There are likely very good reasons why the insurance companies like them. Chief among them is in the case of an accident, there is footage of the incident right there, ready to prove – or disprove – a claim, stamped with the time and date, and in some cases a GPS location. It wraps everything up in a neat bow. Having a dashcam may also make you a little more conscious of how you drive too.
So I put my doubts about dashcams to one side and installed the Nextbase 512GW Dashcam in my car. Installing it is simple. There is a suction cup that attaches to the dashcam with a magnetic GPS mount, allowing you to position your dashcam on the window out of your eye line. Then all you need to do is make sure the wire from the in-car charger – and you’ll want to use that, if you plan on using the camera for any length of time – doesn’t get in the way.
The device itself is fairly standard in the dashcam world. On the front you have touch-sensitive controls and a 3in screen. On the back, you have the protruding lens that captures everything in quad-HD quality with a 140 degree angle of view. The magnetic connector means you can quickly remove it from the car when you need to, making it less of a theft risk. You can switch between video and still images, but video is the default.
There is a rechargeable battery, but once the GPS kicks in, it doesn’t seem to last too long. That’s why it’s a good idea to have the in-car charger available. For some reason it has a mini-USB connection to charge, which means you might struggle to find a spare cable when needed.
You’ll need a micro-SD card to record that footage – minimum 16GB would be a good idea, which will give you about an hour of recording on the highest quality settings. You can dial it back a bit if needed.
This isn’t a GoPro, so it won’t keep recording one long video file. It splits it into three-minute video clips by default, but you can change that in the settings to five minutes or two minutes, depending on your own preferences. That’s intended to make it easy for you to send any files to your insurance company should the worst happen. Not only do you not have to edit the footage from an hour of video, you also have a file that is a manageable size so your email doesn’t completely flip out and refuse to work, clogging up everything for the foreseeable future.
It’s not the most complex thing to set up, although if you are coming at as a beginner you might get a little intimidated. The menu has options for adding time and date stamps to footage, or GPS stamps so you can pinpoint a location of an incident easily. But aside from getting all that set up, there’s little else to do. You can manually set up the time and date, but the device is designed to start automatically recording as soon as it detects power from the cigarette charger, and stop when the ignition turns off and cuts the supply.
Even the recording set up is simple.

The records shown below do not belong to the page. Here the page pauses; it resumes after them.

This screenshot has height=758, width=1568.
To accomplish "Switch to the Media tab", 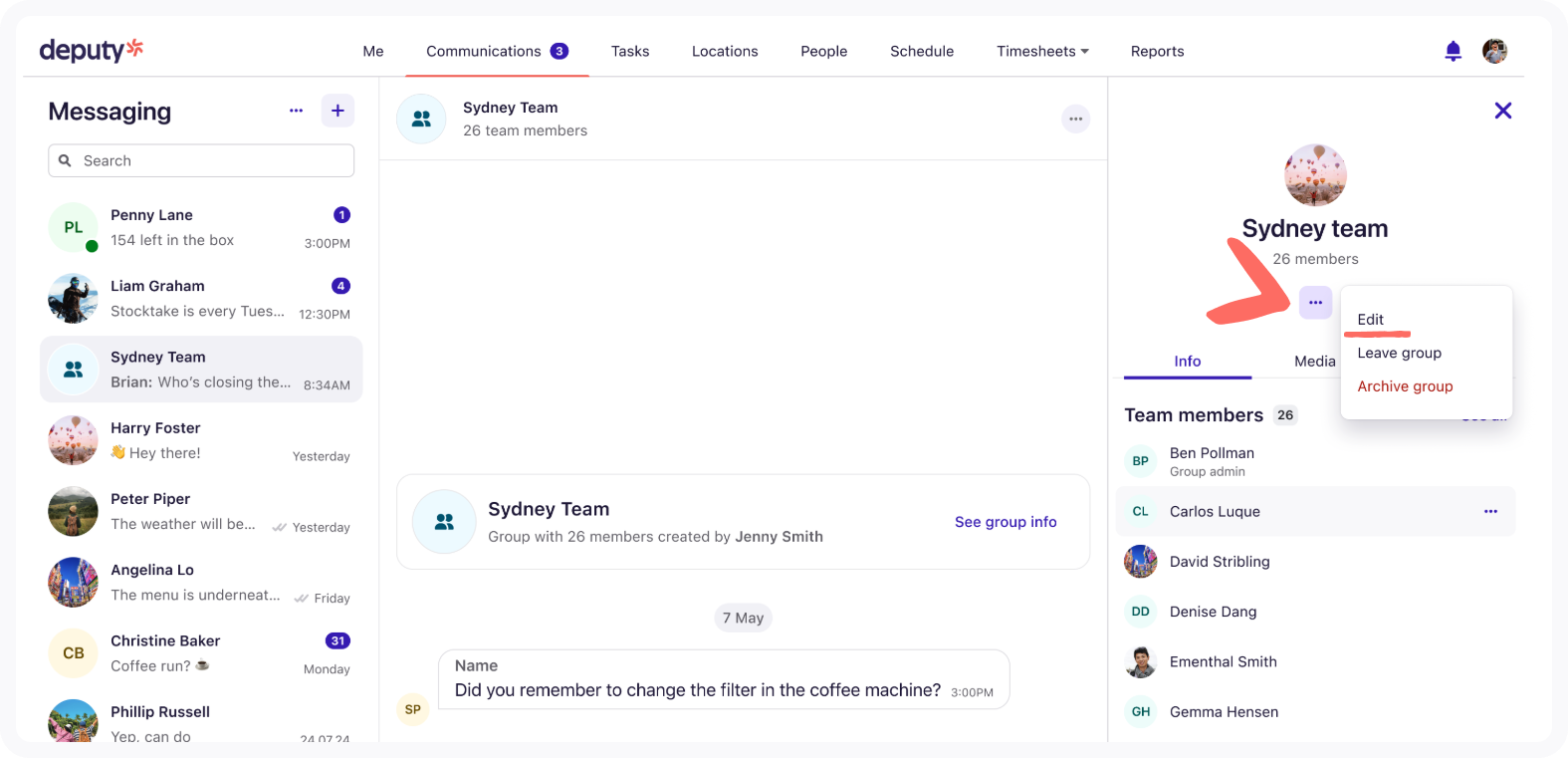I will [x=1314, y=362].
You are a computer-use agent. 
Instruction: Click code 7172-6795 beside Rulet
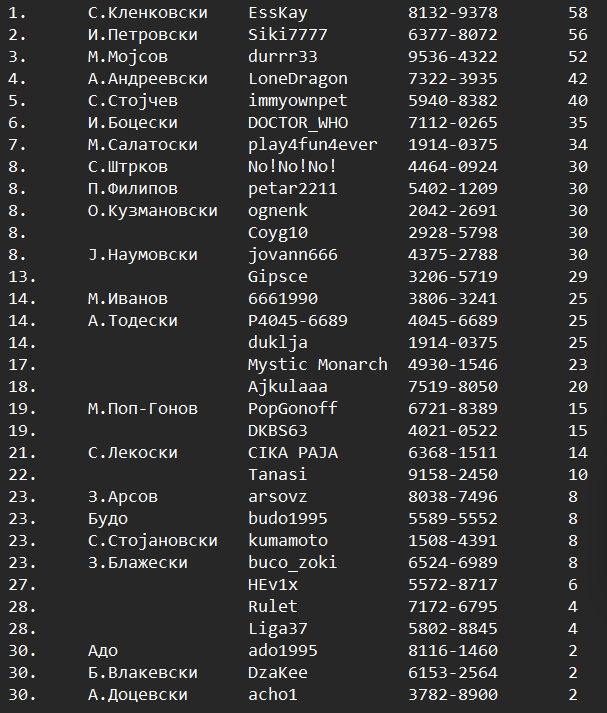coord(452,607)
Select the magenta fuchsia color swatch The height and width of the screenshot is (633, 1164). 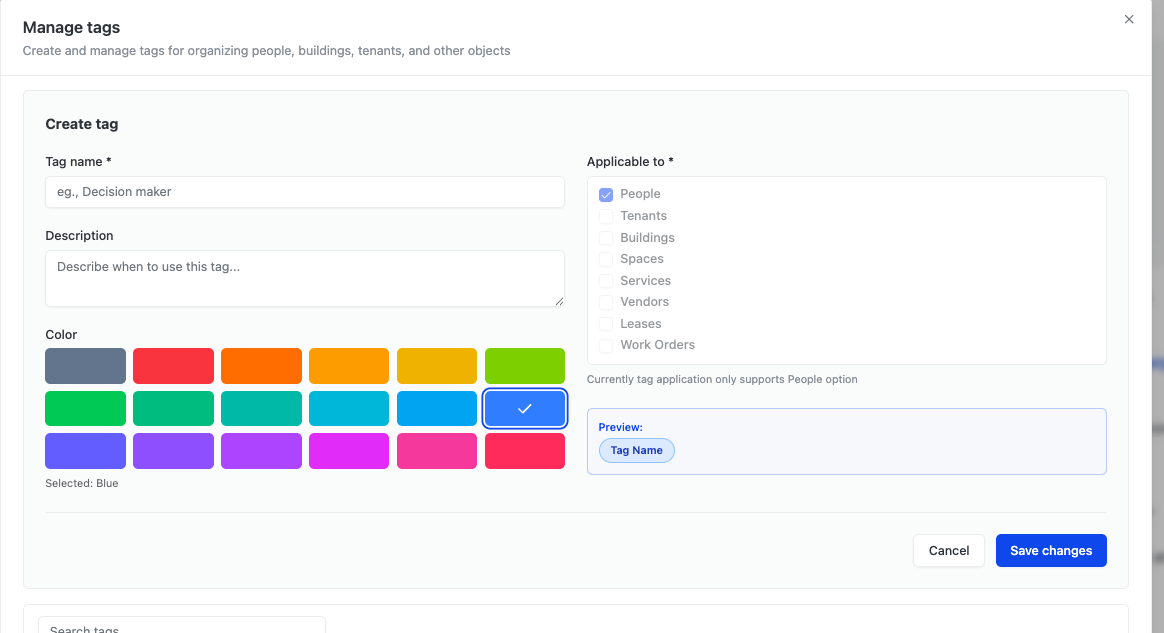[x=349, y=451]
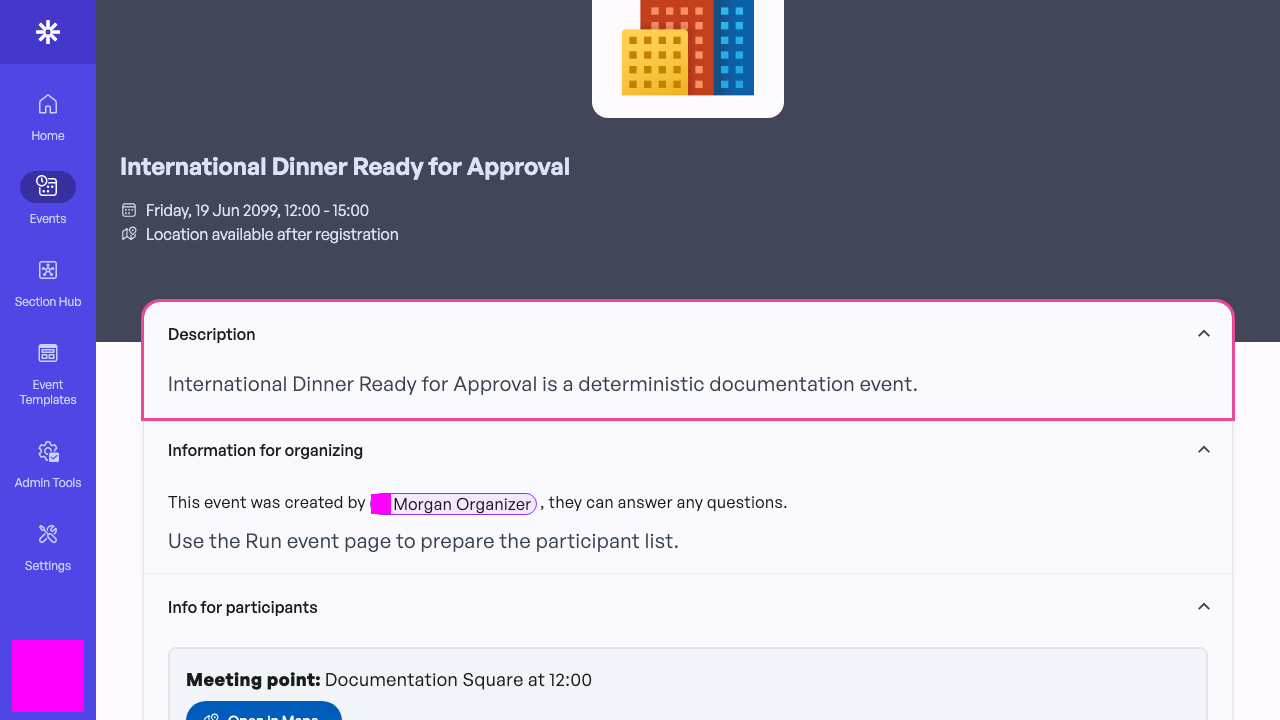This screenshot has height=720, width=1280.
Task: Collapse Info for participants chevron
Action: tap(1204, 607)
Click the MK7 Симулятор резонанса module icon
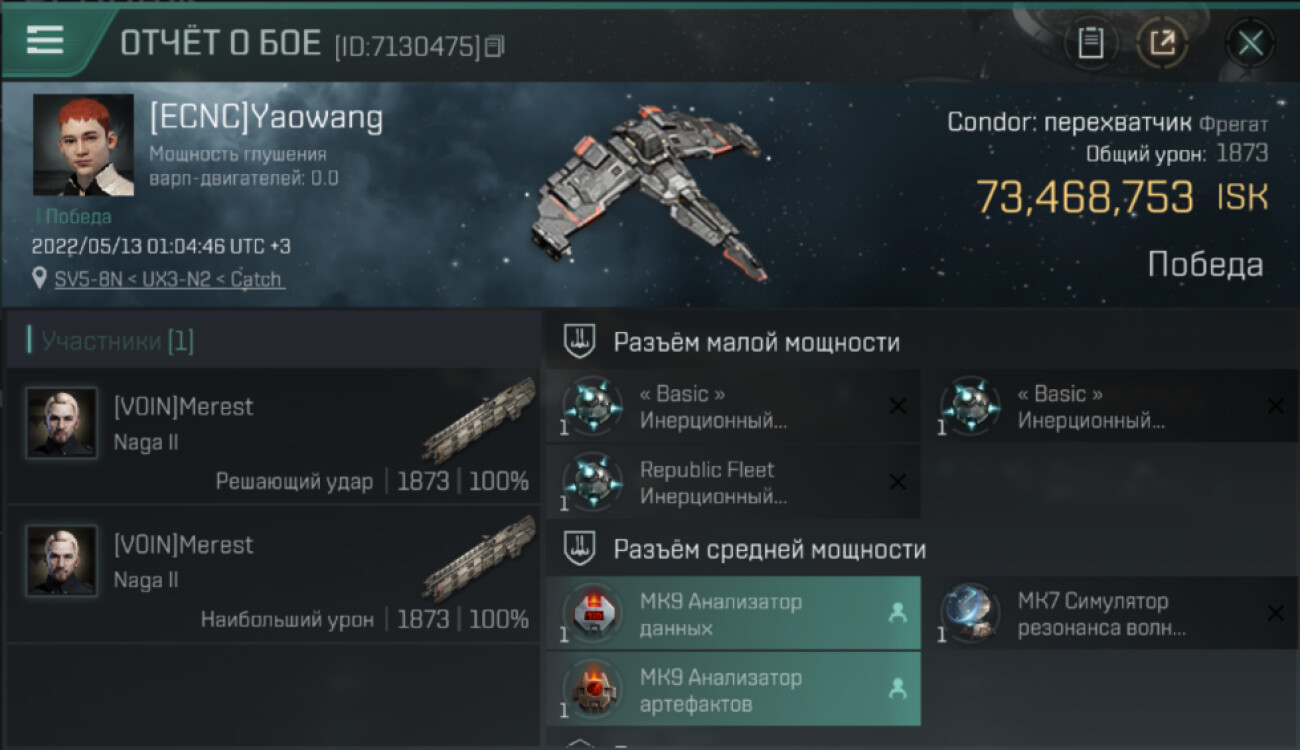Image resolution: width=1300 pixels, height=750 pixels. [971, 613]
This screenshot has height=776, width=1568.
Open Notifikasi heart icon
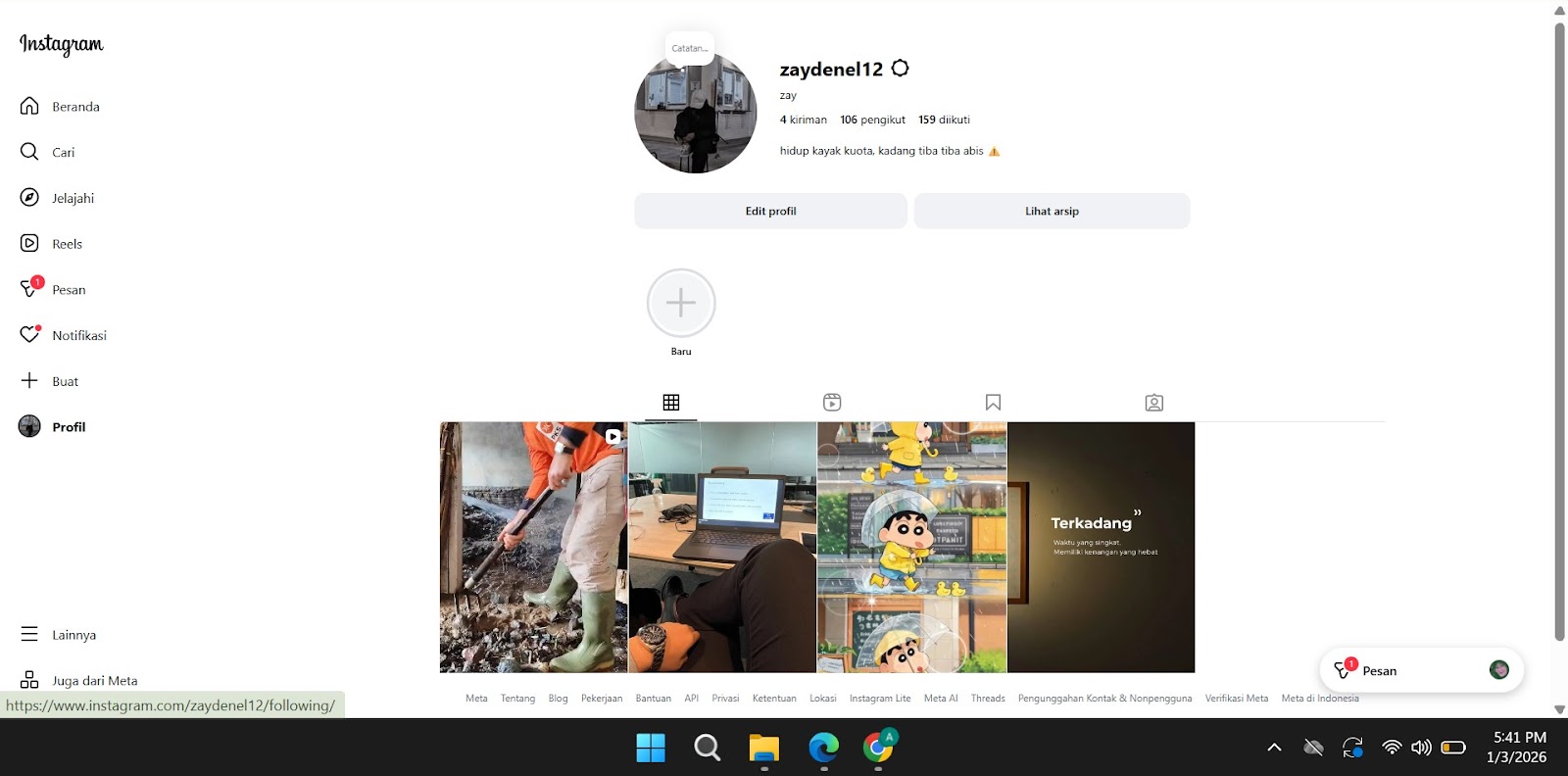pos(29,335)
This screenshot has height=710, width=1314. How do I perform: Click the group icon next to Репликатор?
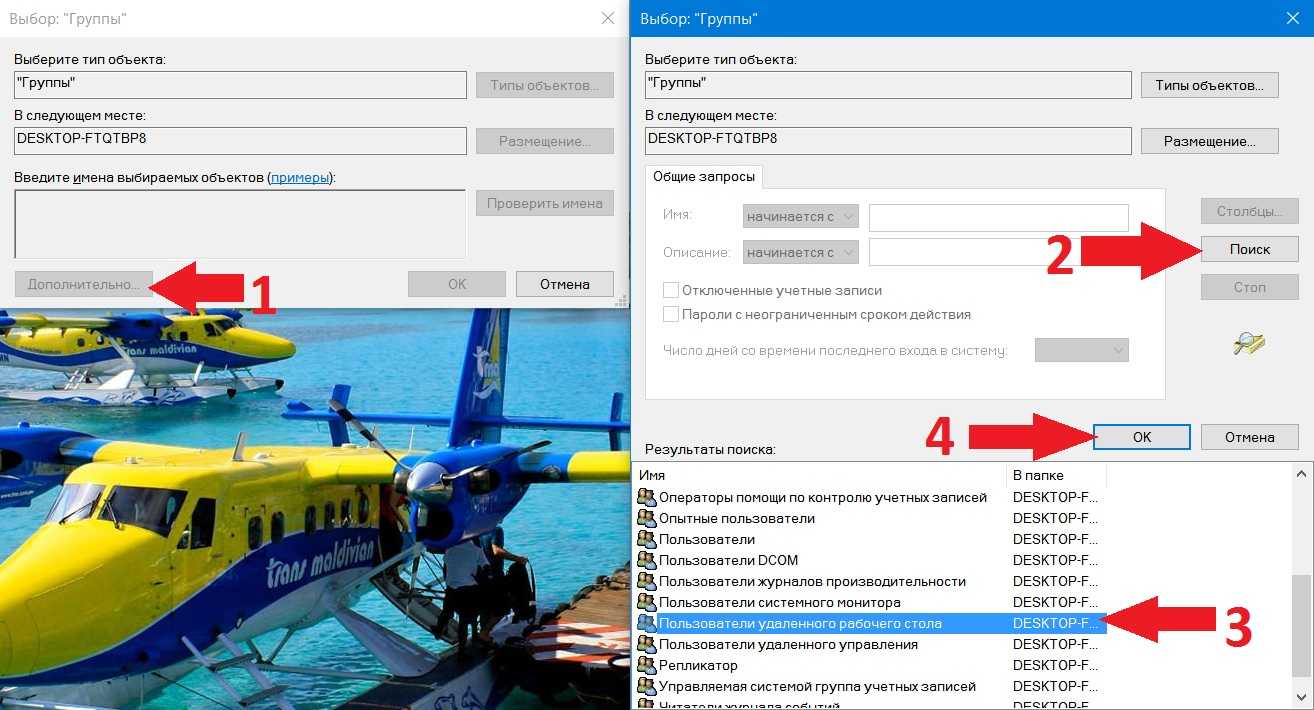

Once the card is full it starts recording over the oldest footage, so you never even have to touch the camera, unless there is video you need from it.
All this is great, but the one question that’s important is: is the camera footage of good enough quality? In a word, yes. The wide angle lens takes in a lot and the only real danger to quality is the potential glare from the windscreen, but Nextbase say they have taken care of that.
The good
Once you have it set up, there’s relatively little you need to do. Hopefully you’ll never need to touch it, which is a good complaint. The footage from the camera is clear enough to be useful should you ever have a crash. But just watch for windscreen glare.
Not so good
Sometimes the touch controls are not the most responsive, which can be frustrating. And when you look at it initially, it looks complex.
The rest
The GPS function allows you to stamp the location on the footage, which could help in the event of an accident; ditto for time and date. There is also built-in wifi for transferring files. If you want a dual view – recording the road but also what’s going on in the car – you can connect an optional (and for extra cash) rear camera. There’s a port for that on the top left of the device.
And verdict:
I’m still not totally sold on the idea of fitting a dashcam permanently, but it’s a useful pair of eyes in the event of an accident.